Problèmes à résoudre:
• a. D'après le texte sur les femmes en politique, à combien d'hommes Éliane Tillieux succède-t-elle à la présidence de la Chambre des représentant·es ?
• b. Relevez dans le texte sur les femmes en politique tous les pays cités comme ayant accordé le droit de vote aux femmes après la Première Guerre mondiale.
• c. Rédigez la suite du texte sur les femmes en politique, en reprenant après sa dernière phrase.

Texte à lire:
◆ ◆ ◆ ◆

Femmes en politique : les silences seront notre victoire

 Action « Votez Femmes » de différents groupes féministes contre la sous-représentation des femmes en politique devant le Parlement, Bruxelles, 1974 - Photo Jaak : Brouwers / Coll. Carhif-AVG.

Le 4 novembre 2020, Kama­la Har­ris est élue vice-pré­si­dente des États-Unis. Le fait est his­to­rique : elle est la pre­mière femme afro-indienne à occu­per cette fonc­tion à la Mai­son Blanche et suc­cède à 49 vice-pré­si­dents. Autre pays, même constat, Éliane Tillieux, dépu­tée fédé­rale du Par­ti socia­liste, devient la pre­mière Pré­si­dente de la Chambre des représentant·es : elle suc­cède à 51 hommes dans cette fonc­tion. Tout qui milite pour une socié­té non sexiste ne peut que se réjouir de ces vic­toires. Cepen­dant, lorsqu’on étu­die la place glo­bale des femmes en poli­tique, ces vic­toires sont des excep­tions dans une culture poli­tique encore lar­ge­ment domi­née par les hommes, en Bel­gique comme ailleurs. En 2020, sans consi­dé­ra­tion pour ses idéaux poli­tiques, pour­quoi fau­drait-il encore se réjouir lorsqu’une femme accède à une haute fonc­tion de l’Etat ?

Femmes politiques : une histoire récente

Le droit de vote des femmes n’est pas si ancien. Dans de nom­breuses démo­cra­ties, les femmes n’obtiennent ain­si le droit de vote qu’après la Pre­mière Guerre mon­diale (France, Alle­magne, Pays-Bas, Royaume-Uni…) ou plus tar­di­ve­ment après la Seconde, comme en Bel­gique (mais aus­si en Ita­lie, au Por­tu­gal, en Grèce…). Cette conquête fémi­niste est le fruit d’un long com­bat mené par les femmes pour faire recon­naitre leur droit élé­men­taire. Elles ont gagné leur droit d’éligibilité plus vite que leur droit de vote : les pre­mières femmes élues au niveau fédé­ral sié­geaient alors même qu’elles n’avaient pas pu voter elles-mêmes. Il s’agit des socia­listes Marie Spaak-Jan­son (1921) et Lucie Dejar­din (1929).

◆ ◆ ◆ ◆

Lignes de données:
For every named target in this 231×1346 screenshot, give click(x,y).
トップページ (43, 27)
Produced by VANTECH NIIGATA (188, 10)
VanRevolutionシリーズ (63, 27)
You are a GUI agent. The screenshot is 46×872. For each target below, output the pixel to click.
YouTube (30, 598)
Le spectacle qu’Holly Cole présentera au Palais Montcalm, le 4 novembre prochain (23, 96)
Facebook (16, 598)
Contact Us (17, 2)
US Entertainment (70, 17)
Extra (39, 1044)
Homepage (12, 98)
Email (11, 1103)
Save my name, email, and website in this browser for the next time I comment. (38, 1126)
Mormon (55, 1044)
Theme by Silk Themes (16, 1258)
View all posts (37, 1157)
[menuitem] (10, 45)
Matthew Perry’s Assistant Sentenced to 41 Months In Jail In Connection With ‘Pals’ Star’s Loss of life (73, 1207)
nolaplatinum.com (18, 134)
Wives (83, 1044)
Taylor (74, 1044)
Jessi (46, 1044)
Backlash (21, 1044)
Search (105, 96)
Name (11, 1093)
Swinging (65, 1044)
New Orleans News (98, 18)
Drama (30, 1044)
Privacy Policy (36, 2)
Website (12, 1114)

◆ ◆ ◆ ◆

Réponses par tâche:
• a. Elle succède à 51 hommes.

• b. France, Allemagne, Pays-Bas, Royaume-Uni

• c.
L’analyse gen­rée des résul­tats élec­to­raux tra­duit la non-cor­ré­la­tion entre l’octroi d’un droit et son effec­ti­vi­té. Les femmes peuvent effec­ti­ve­ment voter, elles peuvent se pré­sen­ter sur des listes élec­to­rales mais elles conti­nuent à être mino­ri­taires dans la plu­part des cénacles et sont presque inexis­tantes dans les fonc­tions pre­mières (telles que pré­si­dentes de par­ti, cheffes de gou­ver­ne­ment, pré­si­dentes d’assemblées, bourg­mestres, gou­ver­neures ou Pre­mières ministres)1. Pal­lier cet échec de la pari­té en poli­tique reste un enjeu majeur dans un pro­jet de socié­té inclusive.

Parité, quotas, tirette, etc.

Dès 1948 donc, l’accès aux élec­tions légis­la­tives est garan­ti pour les femmes, mais elles res­tent mino­ri­taires comme can­di­dates et élues à tous les niveaux de pou­voirs et tout par­ti confon­du (elles pla­fonnent aujourd’hui à 10 % d’élues dans les par­le­ments belges). À par­tir des années 19902, de nou­velles règles élec­to­rales entrent en vigueur. En 1994, la loi Smet-Tob­back impose une repré­sen­ta­tion mini­male d’un tiers par genre sur les listes. Ces quo­tas seront ensuite por­tés à 50 % en 2002.

La même année, la Consti­tu­tion est modi­fiée afin d’y intro­duire le prin­cipe du droit fon­da­men­tal à l’égalité des hommes et des femmes et d’organiser leur égal accès aux man­dats élec­tifs et publics. L’article 11bis garan­tit notam­ment la pré­sence de femmes au sein du gou­ver­ne­ment fédé­ral. Mal­heu­reu­se­ment, à cette époque, les places les plus stra­té­giques res­tent trus­tées par des hommes.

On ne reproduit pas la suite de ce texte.